Collected data entries:
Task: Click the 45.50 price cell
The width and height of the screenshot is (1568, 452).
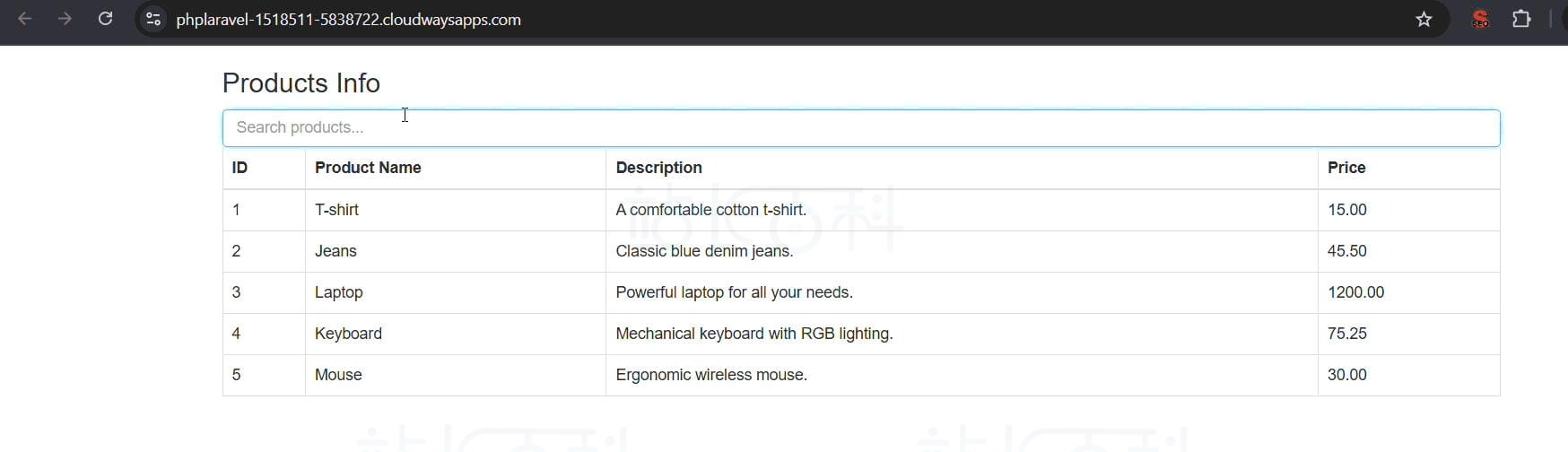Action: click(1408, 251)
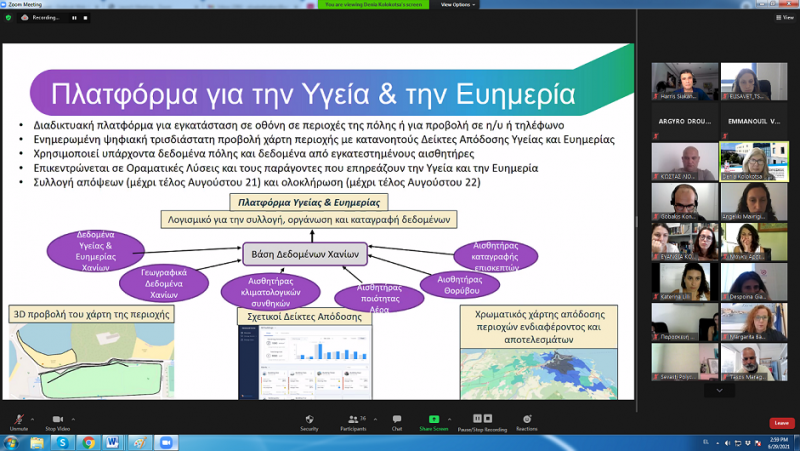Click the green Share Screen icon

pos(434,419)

--

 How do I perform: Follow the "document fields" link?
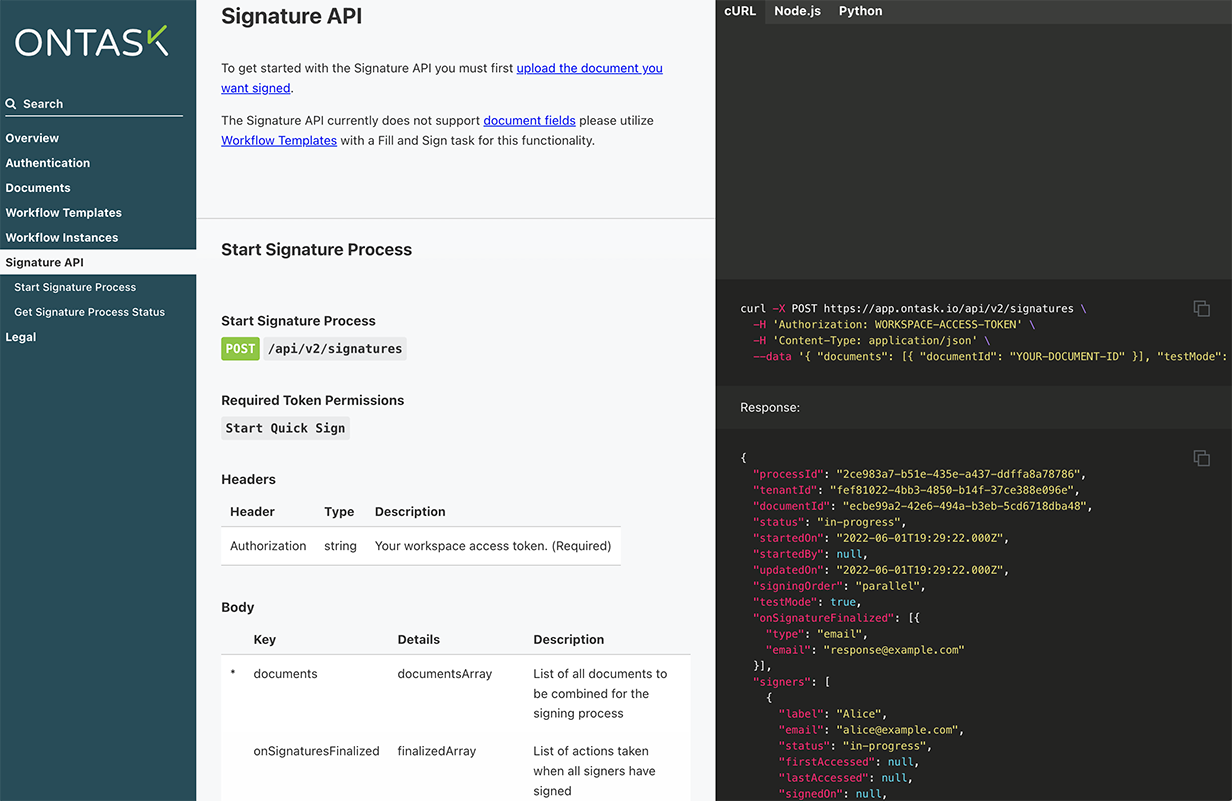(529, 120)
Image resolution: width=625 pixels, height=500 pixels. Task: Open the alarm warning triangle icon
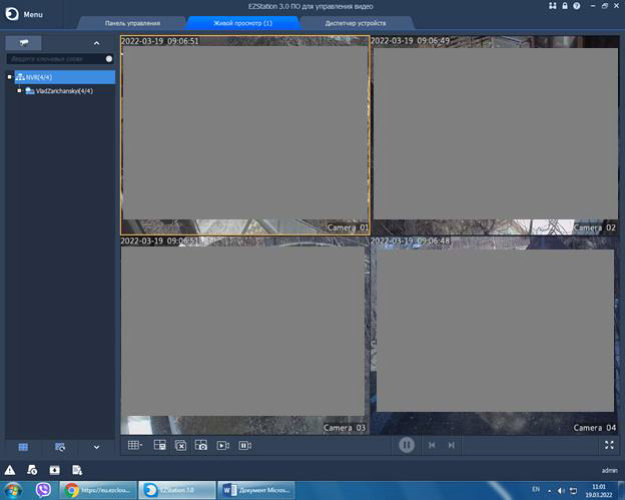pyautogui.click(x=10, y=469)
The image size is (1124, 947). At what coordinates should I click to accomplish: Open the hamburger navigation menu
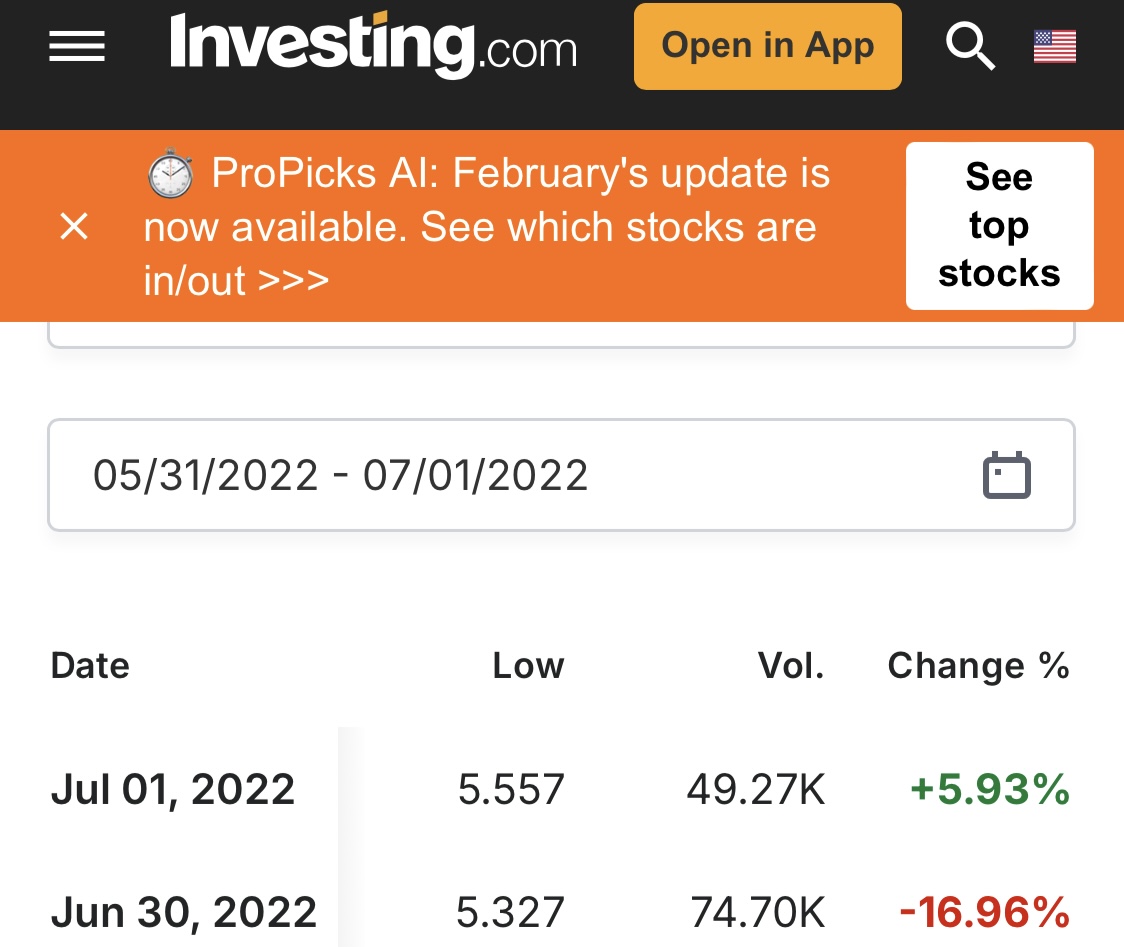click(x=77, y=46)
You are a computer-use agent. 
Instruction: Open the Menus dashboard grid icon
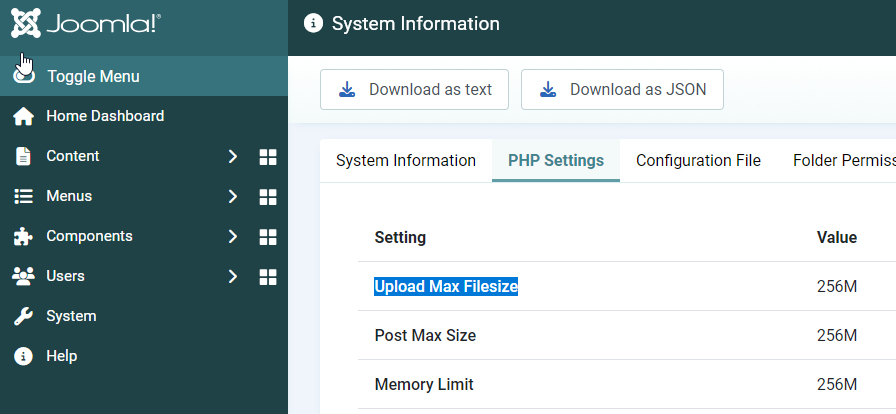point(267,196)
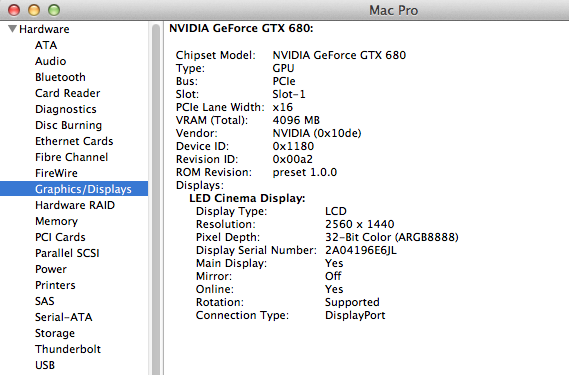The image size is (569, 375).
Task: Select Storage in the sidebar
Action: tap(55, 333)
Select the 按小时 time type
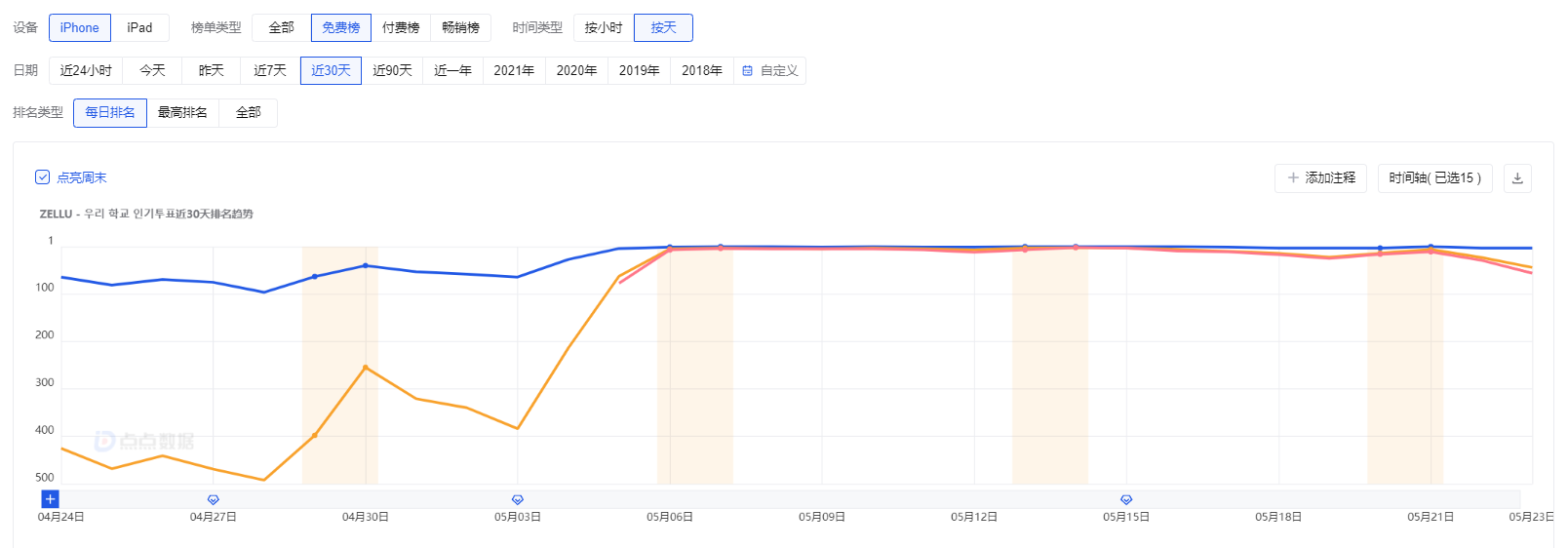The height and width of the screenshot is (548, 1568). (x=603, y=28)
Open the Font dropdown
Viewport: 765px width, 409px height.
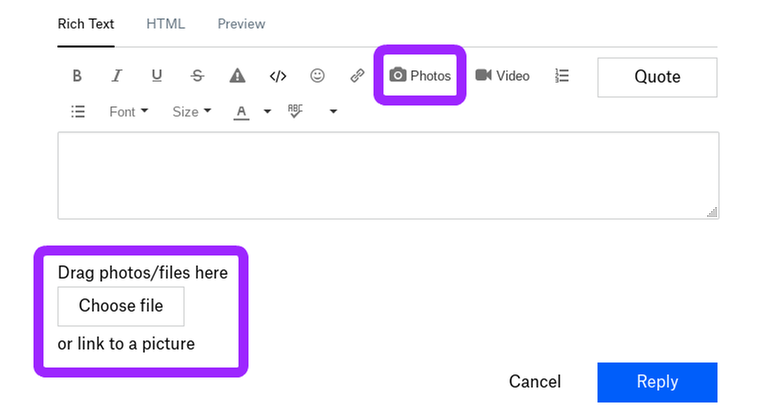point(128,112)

EXERCISE GOAL
Your answer should be the exact lines above from the one containing "You are a computer-use agent." through the one containing "Open the Font dropdown", with both end lines kept and the pictures removed, please.

TASK RESPONSE
You are a computer-use agent. 
Instruction: Open the Menus dashboard grid icon
point(267,196)
The image size is (569, 375).
Task: Select Storage in the sidebar
Action: tap(55, 333)
Select the 按小时 time type
The height and width of the screenshot is (548, 1568). (x=603, y=28)
Open the Font dropdown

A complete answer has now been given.